As we’ve discussed today, the proliferation of reused OSS is only exacerbating the spread of vulnerabilities in software and shows no signs of slowing down. This could of course lead to overtaxed development teams chasing countless fixes if you are properly prioritizing those fixes based on not only severity, but also reachability. As you wade further in to both upstream and downstream vulnerabilities, AI becomes a much more important tool to quickly discover and differentiate between the issues that must be addressed immediately and those that while technically a vulnerability, don’t pose a reachable threat. We are just scratching the surface of ML applied to code science but with the application of Code Property Graphs over years of open source and custom code, Qwiet AI can finally start to detect the undetectable and eventually “Prevent the Unpreventable”. We also need to be keeping an eye on the future of software development.
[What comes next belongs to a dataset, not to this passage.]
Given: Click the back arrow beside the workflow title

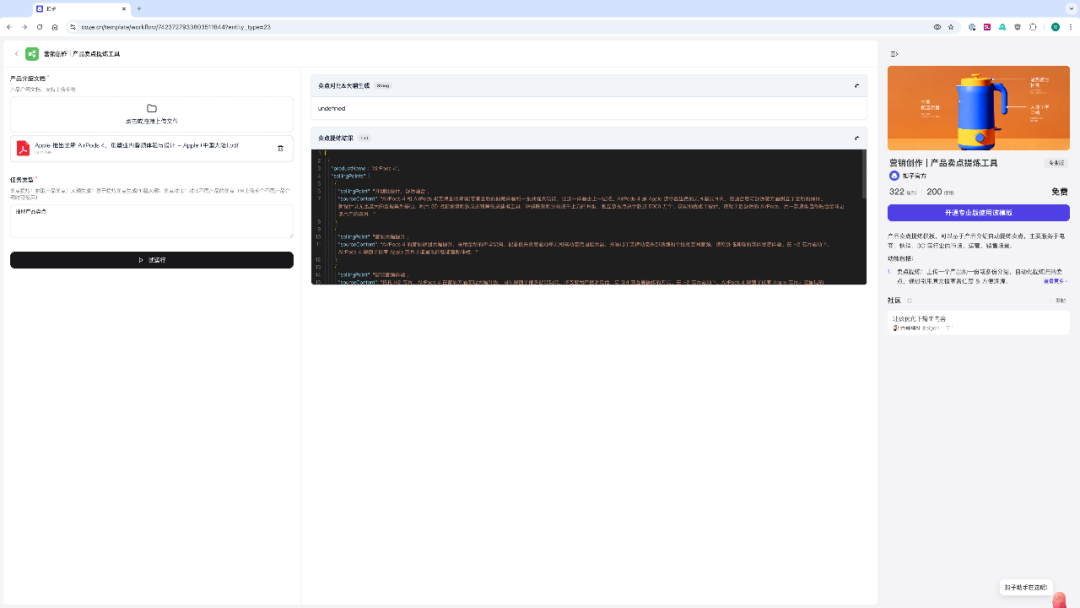Looking at the screenshot, I should (x=17, y=54).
With the advent of easily accessible AI tools, it’s not unrealistic to see a future where the majority of code is written by AI, potentially making every piece of software custom and unique. Given that AI coding tools would be most likely trained on existing OSS, we should expect to see vulnerable code being used just as much as secure code, making the use of AI in your AppSec platform a “must have”, not a “nice to have”. This is where we have the opportunity to eradicate exploits and malware, by taking code security to the beginning of the security problem and preventing not just zero-days but preZero-days.